Zero-knowledge Ethereum Virtual Machines (zkEVMs) must reconcile a fundamental contradiction: the Ethereum Virtual Machine was designed for transparent sequential execution, while zero-knowledge proofs require algebraic circuit representations. This survey provides the first systematic analysis of how existing major production zkEVM implementations resolve this tension through distinct constraint engineering strategies. We develop a comparative framework that maps the design space across three architectural dimensions. First, arithmetization schemes reveal stark trade-offs: R1CS requires compositional gadget libraries, PLONKish achieves elegance through custom gates that capture complex EVM opcodes in single constraints, while the homogeneous structure of AIR fundamentally mismatches the irregular instruction set of EVM. Second, dispatch mechanisms determine constraint activation patterns: selector-based systems waste trace width on inactive constraints, while ROM-based approaches trade memory lookups for execution flexibility.
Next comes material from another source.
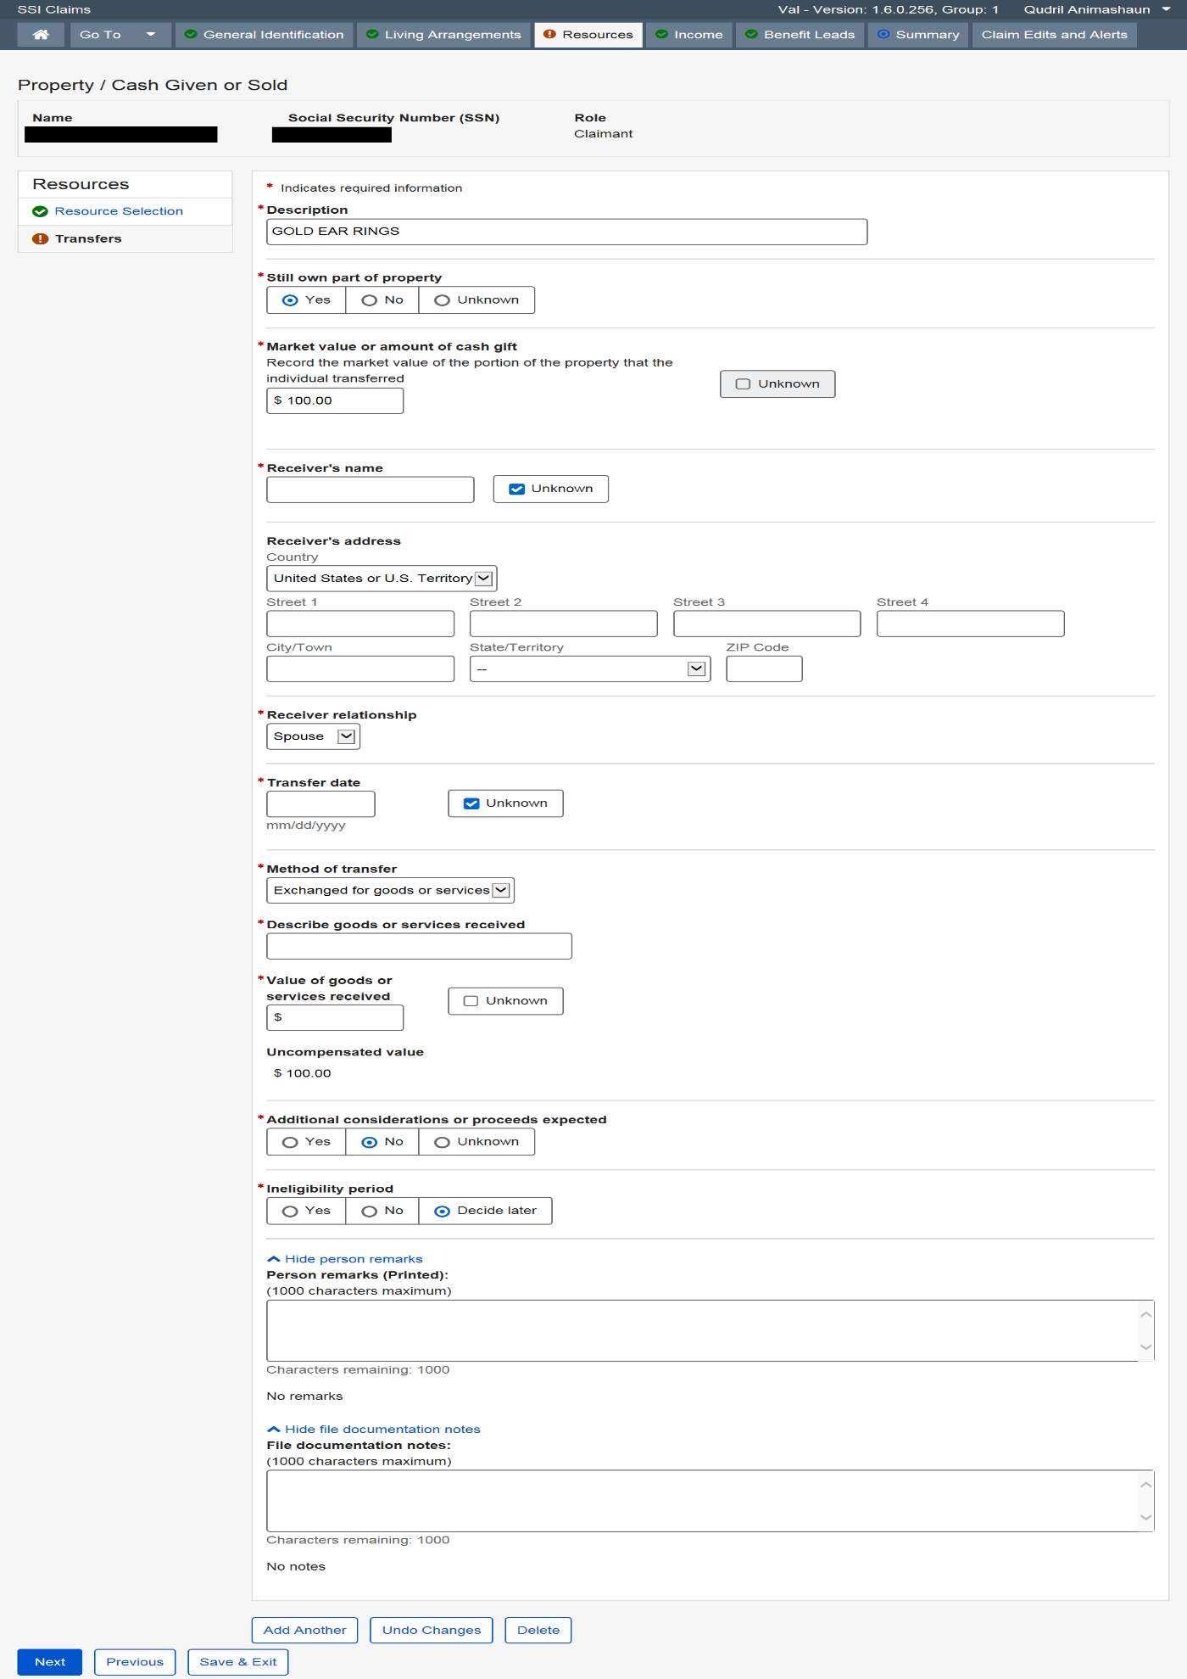The height and width of the screenshot is (1679, 1187).
Task: Click the warning icon on the Resources tab
Action: 549,35
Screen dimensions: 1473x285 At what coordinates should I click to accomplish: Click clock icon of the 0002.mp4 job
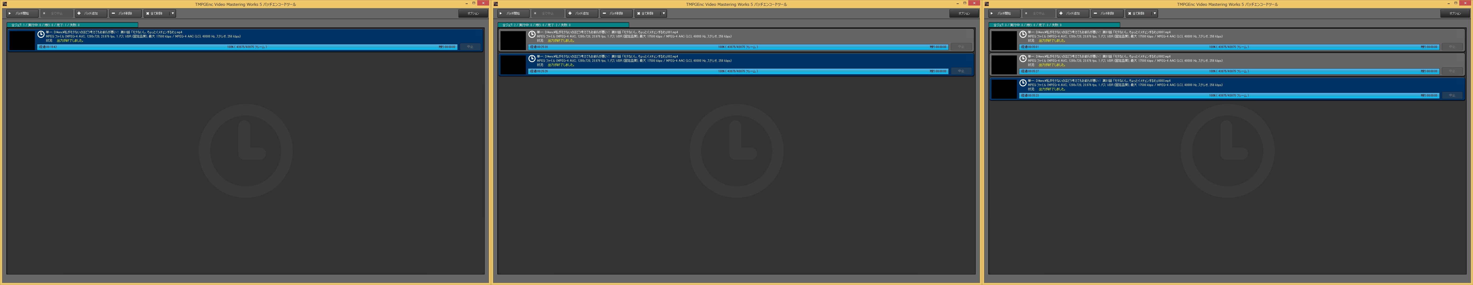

Third, the Type 1-4 spectrum quantifies an inescapable trade-off: the bit-level EVM compatibility of Type 1 demands significantly higher constraint complexity than the custom instruction sets of Type 4. Beyond cataloging implementations, we identify critical open problems across multiple domains: performance barriers preventing sub-second proving, absence of formal verification for constraint-to-EVM semantic equivalence, lack of standardized benchmarking frameworks, and architectural gaps in hybrid zkEVM/zkVM designs, decentralized prover coordination, privacy preservation, and interoperability.